The potential for such conflicts is not lost on Onefater. He is hiring two compliance staffers to supplement Dreman Value Management’s chief compliance officer and bringing in an outside auditor to double-check the team’s work. “I’m making sure the foundation is solid,” says Onefater, who insists any conflicts will be minimal because the strategies of the long-only funds are different enough from the hedge funds that there will be little overlap between stock picks.

Nonetheless, some onlookers are skeptical. Todd Cipperman, an attorney with Philadelphia-based Cipperman & Co. specializing in regulatory issues involving investment management, says trade allocation will be a serious issue for Dreman. “Which fund is more likely to get the benefits of a particular investment opportunity?” he asks.

Dreman may also face challenges in persuading investors that the success of his long-only approach can be translated to hedge funds.
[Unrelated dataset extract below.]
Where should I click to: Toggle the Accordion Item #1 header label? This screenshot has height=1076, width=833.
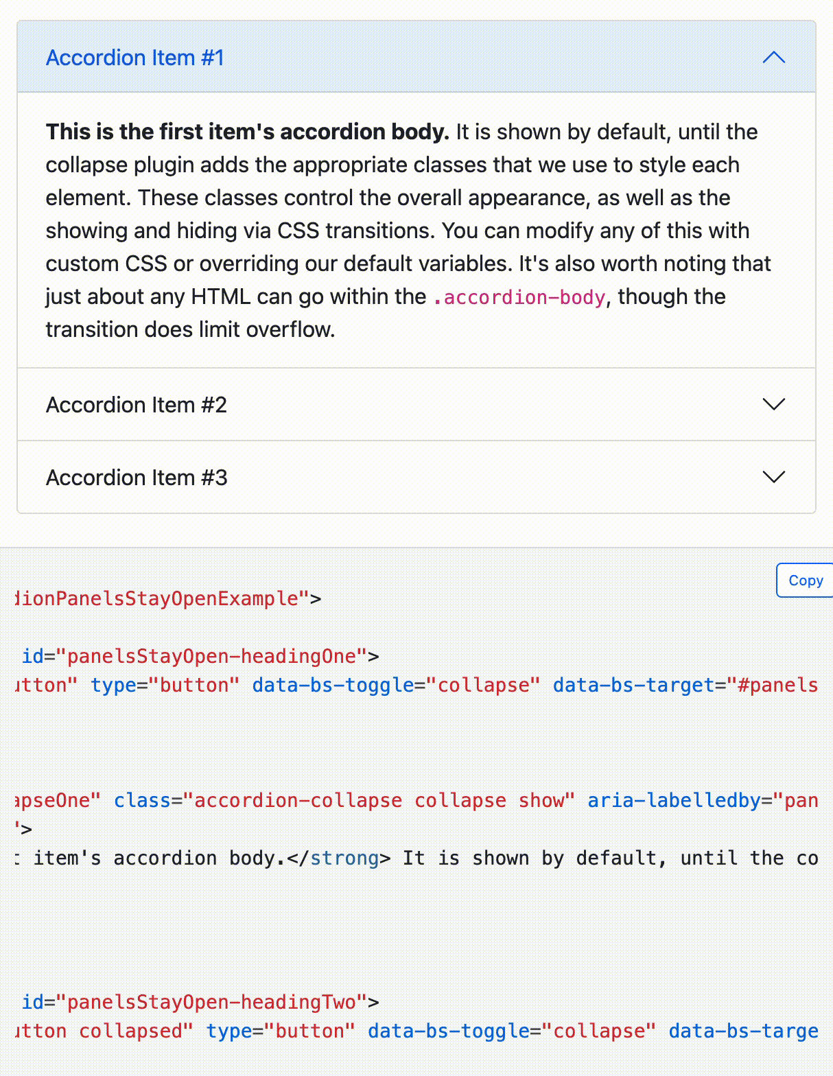[x=135, y=58]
Philip Stapleton, president and CEO of San Franciscobased hedge fund administrator Conifer Securities and a veteran of the hedge fund industry, says he has reservations about long-only investors moving into hedge funds. He believes hedge fund managers need on-the-ground capabilities around the world to analyze global markets and must be well versed in trading derivatives.

Ever the contrarian, Dreman intends to prove the skeptics wrong by demonstrating his behavioral finance approach can be translated to hedge funds. Although his push into hedge funds is anything but unique, his approach to managing them is sure to be.